Talking to My Sons about Varoufakis—and the Economy
Talking to My Daughter About the Economy
In spite of intensive efforts by the owners of large corporations, financial institutions, and the media to maintain the power relationships of the status quo; we are experiencing a sea change in the attitude of citizens in the United States about capitalism and socialism. During this Presidential election year, we see in public discourse more and more people asking what kind of society we want to live in going forward, and what is the role of government in the development of that society. The disenchantment with capitalism and its inherent inequalities of wealth and power is beginning to overtake the fear of a socialist alternative.
Yanis Varoufakis’s book, Talking to My Daughter About the Economy: or, How Capitalism Works—and How It Fails, is a significant contribution to that discussion. It is a book he wrote in nine days in 2013 while vacationing in his home on Aegina, a Saronic island in Greece. Disgusted with the technical jargon of economists, the ups and downs of the economy, and “its forces [that] make a mockery of our democracies”; his purpose was to explain the functioning of the capitalist economy to his daughter in a logical common sense, critical approach and pose the possibility of making the world a better place.
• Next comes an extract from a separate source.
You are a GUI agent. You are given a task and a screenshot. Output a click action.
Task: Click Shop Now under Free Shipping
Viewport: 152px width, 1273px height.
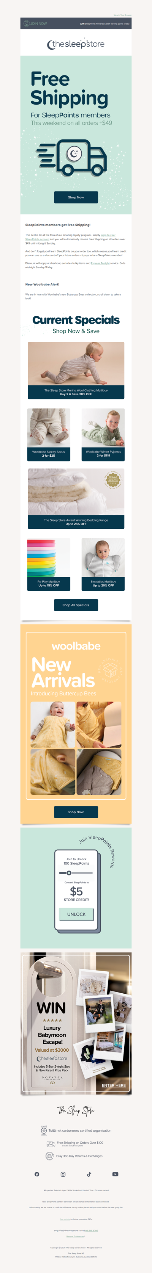click(76, 197)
He is successful in this, and it is worth reading and discussing for all of us whether in agreement or disagreement with the book in its entirety. It has also prompted me to consider what I would like to say to my sons and daughters regarding both the book and the state of the world we live in today.
Varoufakis is intimately familiar with the workings of the international economy. He was a member of the progressive Greek party Syriza, served as Minister of Finance in 2015, and currently sits in the Greek parliament. Syriza was widely criticized earlier this decade for compromising its anti-austerity platform and capitulating to the interests of German financial institutions and European oligarchs. In 2018, along with Bernie Sanders et.al., Varoufakis was a founder of the Progressive International, a movement to democratize political institutions internationally and combat the austerity programs imposed on nation-states by the World Bank and International Monetary Fund.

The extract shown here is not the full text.